The King Tornado football program was the intercollegiate American football team for King College (now known as King University) located in Bristol, Tennessee. The team was first known to have played in the 1895 season and continued until the 1941 season. They did not have a name until they adopted the moniker "Tornado" following the 1922 season. The team was best known for having the second-largest win in college football history, a 206–0 defeat of Lenoir–Rhyne.

==History==
The King football team was first known to have played in the 1895 college football season, when they compiled a record of 1–0. They played small schedules each year through 1902 before going on hiatus, including against major teams such as Virginia Tech and Tennessee. The team returned in 1908 and played through 1916 before going on hiatus again due to World War I, then being revived in 1921.

The Tornado had rivalries with local schools including Emory & Henry, Concord, East Tennessee State, Appalachian State and Carson–Newman. In addition to playing Virginia Tech and Tennessee (whom they went a combined 0–13 against), other prominent schools King played against included the Florida Gators, whom they lost to in 1914, and the Louisville Cardinals, whom they defeated in 1924.
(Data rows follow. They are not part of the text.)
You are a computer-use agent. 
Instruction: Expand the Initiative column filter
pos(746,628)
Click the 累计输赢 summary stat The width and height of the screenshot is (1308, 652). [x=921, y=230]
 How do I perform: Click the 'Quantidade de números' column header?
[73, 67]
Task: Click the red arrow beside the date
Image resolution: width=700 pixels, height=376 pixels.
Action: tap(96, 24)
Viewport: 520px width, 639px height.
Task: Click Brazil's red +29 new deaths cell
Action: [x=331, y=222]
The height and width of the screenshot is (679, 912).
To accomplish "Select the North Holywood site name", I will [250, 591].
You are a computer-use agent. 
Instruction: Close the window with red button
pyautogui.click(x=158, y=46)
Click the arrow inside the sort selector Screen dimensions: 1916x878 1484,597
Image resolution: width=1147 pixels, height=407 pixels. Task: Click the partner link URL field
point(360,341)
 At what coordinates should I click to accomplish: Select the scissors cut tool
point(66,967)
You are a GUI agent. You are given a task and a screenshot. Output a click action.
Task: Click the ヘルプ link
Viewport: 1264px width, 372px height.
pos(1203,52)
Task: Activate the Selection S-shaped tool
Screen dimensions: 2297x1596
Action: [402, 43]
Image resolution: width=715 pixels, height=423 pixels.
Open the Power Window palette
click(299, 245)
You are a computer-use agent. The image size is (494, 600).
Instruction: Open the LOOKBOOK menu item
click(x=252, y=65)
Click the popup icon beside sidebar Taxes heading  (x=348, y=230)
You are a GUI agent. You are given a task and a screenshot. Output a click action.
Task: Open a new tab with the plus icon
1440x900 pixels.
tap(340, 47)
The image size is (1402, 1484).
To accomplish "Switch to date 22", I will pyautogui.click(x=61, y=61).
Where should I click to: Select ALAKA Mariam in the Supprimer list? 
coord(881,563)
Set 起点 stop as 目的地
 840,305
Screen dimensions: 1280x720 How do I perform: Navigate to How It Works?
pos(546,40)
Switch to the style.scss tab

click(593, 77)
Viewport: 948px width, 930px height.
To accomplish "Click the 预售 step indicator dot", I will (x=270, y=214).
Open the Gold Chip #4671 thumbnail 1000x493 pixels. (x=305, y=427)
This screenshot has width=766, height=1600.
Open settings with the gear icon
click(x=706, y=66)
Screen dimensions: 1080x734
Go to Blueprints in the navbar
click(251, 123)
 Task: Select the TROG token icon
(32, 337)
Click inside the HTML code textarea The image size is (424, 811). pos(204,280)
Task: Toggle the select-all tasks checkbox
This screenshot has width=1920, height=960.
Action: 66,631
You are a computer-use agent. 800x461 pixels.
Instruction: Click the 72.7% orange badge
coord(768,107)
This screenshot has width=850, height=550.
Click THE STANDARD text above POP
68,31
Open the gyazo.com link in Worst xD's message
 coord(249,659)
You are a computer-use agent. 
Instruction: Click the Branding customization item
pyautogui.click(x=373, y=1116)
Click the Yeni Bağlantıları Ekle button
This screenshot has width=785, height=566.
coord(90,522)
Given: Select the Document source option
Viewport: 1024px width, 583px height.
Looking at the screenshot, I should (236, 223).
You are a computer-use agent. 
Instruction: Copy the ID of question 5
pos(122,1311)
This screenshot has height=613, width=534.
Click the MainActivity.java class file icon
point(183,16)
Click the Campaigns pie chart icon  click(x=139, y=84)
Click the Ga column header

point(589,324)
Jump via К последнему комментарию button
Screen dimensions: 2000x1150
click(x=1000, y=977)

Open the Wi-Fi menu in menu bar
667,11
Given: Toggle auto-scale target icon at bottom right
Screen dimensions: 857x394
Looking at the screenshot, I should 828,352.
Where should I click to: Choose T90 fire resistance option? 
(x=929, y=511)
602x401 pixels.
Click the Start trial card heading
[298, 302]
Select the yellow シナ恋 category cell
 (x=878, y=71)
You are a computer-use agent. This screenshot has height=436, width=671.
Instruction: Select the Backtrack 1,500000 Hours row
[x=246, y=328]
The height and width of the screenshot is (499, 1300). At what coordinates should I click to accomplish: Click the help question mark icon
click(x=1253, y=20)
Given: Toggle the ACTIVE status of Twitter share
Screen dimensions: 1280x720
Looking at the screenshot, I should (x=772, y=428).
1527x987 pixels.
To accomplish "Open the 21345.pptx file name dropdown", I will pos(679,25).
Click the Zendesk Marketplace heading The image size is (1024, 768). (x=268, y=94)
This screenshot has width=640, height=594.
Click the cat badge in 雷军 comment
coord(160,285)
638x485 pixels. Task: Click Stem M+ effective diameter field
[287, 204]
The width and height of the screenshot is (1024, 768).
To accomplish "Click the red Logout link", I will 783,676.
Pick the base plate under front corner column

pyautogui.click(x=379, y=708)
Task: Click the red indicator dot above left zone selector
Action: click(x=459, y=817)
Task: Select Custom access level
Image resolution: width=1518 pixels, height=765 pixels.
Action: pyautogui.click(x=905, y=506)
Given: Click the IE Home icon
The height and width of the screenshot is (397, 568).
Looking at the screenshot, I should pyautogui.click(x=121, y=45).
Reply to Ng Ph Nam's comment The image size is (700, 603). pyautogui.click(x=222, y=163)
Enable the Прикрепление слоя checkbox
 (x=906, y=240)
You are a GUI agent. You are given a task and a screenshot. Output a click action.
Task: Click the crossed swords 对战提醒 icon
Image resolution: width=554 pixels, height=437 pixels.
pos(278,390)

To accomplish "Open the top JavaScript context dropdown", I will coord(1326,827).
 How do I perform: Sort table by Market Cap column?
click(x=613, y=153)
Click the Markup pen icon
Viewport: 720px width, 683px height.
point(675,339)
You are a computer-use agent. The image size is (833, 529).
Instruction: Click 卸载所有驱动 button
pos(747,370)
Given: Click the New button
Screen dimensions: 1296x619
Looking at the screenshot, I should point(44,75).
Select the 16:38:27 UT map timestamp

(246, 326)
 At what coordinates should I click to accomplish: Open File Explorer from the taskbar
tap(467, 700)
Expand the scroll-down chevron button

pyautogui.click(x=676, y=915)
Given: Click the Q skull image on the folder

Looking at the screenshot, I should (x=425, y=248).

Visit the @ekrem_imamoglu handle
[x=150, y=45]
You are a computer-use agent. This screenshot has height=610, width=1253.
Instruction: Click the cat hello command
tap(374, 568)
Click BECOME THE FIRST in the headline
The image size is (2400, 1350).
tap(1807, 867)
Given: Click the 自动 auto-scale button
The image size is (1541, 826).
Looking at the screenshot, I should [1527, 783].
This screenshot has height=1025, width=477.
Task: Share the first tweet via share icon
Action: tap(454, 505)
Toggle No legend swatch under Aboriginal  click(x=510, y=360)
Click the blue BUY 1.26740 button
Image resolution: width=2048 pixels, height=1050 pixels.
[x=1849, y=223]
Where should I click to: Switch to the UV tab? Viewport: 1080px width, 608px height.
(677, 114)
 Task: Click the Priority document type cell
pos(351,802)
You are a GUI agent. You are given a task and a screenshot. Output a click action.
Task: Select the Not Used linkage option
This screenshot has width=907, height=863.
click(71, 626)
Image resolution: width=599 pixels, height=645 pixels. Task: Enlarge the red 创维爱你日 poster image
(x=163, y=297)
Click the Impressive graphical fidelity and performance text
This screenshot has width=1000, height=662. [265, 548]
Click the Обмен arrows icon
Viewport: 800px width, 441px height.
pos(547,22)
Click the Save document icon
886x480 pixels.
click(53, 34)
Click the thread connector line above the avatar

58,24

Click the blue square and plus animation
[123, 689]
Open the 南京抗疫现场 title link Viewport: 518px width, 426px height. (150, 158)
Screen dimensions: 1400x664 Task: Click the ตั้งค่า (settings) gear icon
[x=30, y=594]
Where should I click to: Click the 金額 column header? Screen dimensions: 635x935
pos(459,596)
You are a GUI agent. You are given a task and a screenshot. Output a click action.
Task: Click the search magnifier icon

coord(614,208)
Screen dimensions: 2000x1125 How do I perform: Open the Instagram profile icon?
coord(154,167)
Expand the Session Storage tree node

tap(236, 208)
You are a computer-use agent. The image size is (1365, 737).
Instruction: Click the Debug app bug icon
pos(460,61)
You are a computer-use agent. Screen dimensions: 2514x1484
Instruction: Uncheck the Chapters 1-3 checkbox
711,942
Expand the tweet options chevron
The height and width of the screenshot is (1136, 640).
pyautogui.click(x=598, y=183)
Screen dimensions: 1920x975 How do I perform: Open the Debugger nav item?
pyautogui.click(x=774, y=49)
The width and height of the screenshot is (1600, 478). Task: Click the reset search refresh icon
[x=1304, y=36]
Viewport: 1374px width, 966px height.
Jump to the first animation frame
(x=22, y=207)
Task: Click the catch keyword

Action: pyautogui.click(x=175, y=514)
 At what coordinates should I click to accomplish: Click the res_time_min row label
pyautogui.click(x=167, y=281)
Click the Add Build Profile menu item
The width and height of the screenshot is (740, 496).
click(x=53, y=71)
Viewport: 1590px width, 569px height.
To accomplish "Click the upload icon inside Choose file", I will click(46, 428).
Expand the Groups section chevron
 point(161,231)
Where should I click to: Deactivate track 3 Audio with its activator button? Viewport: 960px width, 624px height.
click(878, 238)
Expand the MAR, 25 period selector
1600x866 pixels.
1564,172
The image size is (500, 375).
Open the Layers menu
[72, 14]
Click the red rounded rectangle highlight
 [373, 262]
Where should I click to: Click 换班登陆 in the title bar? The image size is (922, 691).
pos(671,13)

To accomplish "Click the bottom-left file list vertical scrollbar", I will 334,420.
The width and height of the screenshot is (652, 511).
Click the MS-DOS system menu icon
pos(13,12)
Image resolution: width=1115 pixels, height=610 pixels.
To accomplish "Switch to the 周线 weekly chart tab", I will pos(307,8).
The peak of the football team came in the early 1920s. They went 24–7–1 from 1921 to 1924 with winning seasons each year and became best known for their defeat of Lenoir–Rhyne in 1922. The team opened the game with a 34-yard touchdown run and dominated throughout, scoring 55 points in the first quarter, 108 by halftime, and 206 total for only the third 200-point college football game, and the second-highest scoring behind the 1916 Cumberland vs. Georgia Tech football game. The Bristol Herald Courier reported afterwards that:

Lenoir College of Hickory, N.C., said to have one of the strongest football teams in the Tar Heel state, yesterday suffered inglorious defeat when it met the 'wonder team' of King College at Tenneva Field. With the second team playing most of the game, Kaysee ran up 206 points. The visitors failed to score a single time and did not threaten the goal line of the local college. Local football enthusiasts consider the victory most significant of Kaysee's strength. Smashing line plunges, perfectly executed runs around the end and in every department King completely outclassed the Carolina team. Sharp, Orr, Osborne and Captain Finnifrock tore off long gains at will, riddled smashed and crumbled the visitor's line. When the first team was taken off the field the firm of Hodge, Maupin and Reuning continued the gains by brilliant playing. Because of approaching darkness the game was called before it had reached full time. The first two quarters were of 15 minutes each, the third quarter 12 minutes and the last of six minutes. The Carolina players appeared to be glad it was over.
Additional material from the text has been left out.